I am not saying I like it either. IMO a dog that cannot be trained to come off (you saw the videos.. especially the police dog..) needs a different job or better training. A dog should come off on a single word _every time asked._

Now it may be partly bad breeding or bad handling or bad training.. but what I am reading here is that the Malinois has been bred away from herding and that is a shame.


----------



## Xeph (May 7, 2007)

For those that don't know, the German Shepherd Dog was once in the working group 

Lone, I know it may be hard to "figure out", but the fact is...your Mal is a Mal, and he behaved as a Mal is known to behave. Nothing cause this but pure Malinois.

Nekomi, since the Belgians are generally one in the same, they all are a bit reactive, HOWEVER, the Groenendaels (Belgian Sheepdogs in America) are more likely to try to run away. Still reactive, but not like the Mals.
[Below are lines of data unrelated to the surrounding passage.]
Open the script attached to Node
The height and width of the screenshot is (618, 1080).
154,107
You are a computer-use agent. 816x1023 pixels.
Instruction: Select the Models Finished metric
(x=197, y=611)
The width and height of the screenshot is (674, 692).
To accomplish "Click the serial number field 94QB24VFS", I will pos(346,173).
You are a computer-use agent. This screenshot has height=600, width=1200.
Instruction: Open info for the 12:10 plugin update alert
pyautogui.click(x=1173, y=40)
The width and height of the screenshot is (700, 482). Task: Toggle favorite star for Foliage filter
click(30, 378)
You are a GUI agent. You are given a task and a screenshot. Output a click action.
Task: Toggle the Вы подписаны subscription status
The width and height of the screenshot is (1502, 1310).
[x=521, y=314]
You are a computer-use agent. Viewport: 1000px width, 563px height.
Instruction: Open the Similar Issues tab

ALL of these dogs are the ORIGINAL police dogs (Before the GSD!!!!), but the coat of the Malinois is easier to care for and thus the other two fell out of favor in K9 work, so you see them mostly as herding dogs or family pets.

They ARE a high strung breed of dogs, but wonderful for the right people


----------



## LoneRider (Jul 6, 2009)

> Lone, I know it may be hard to "figure out", but the fact is...your Mal is a Mal, and he behaved as a Mal is known to behave. Nothing cause this but pure Malinois.


I love him nonetheless. My dog is like my best friend who sleeps by the foot of my bed (or occassionally on top of it) and lounges on the couch with me (at my parents' house, it drives my mother bonkers). But when he hears the doorbell he'll bark and rush the door and we usually have to tell him 'Settle', and he puts on the brakes normally. 

That's also why we keep an eye on him always, just so things like this don't occur and made sure obedience training was the first thing we focused on.


----------



## prntmkr (Jan 17, 2009)

Xeph said:


> Your Mal reacted like a Mal...
> Your Mal reacted like a Mal ...their reactivity ...


Xeph is dead on here. It's a wonderful breed, but the Mal is notorious for "biting first, and asking questions later". They can be trained to machine-like perfection, but they're generally far more _reactive_ and less _thinking_ than, for example, GS's ... 

It's not a bad thing. It's not a good thing. It is what it is - just part of the breed make-up.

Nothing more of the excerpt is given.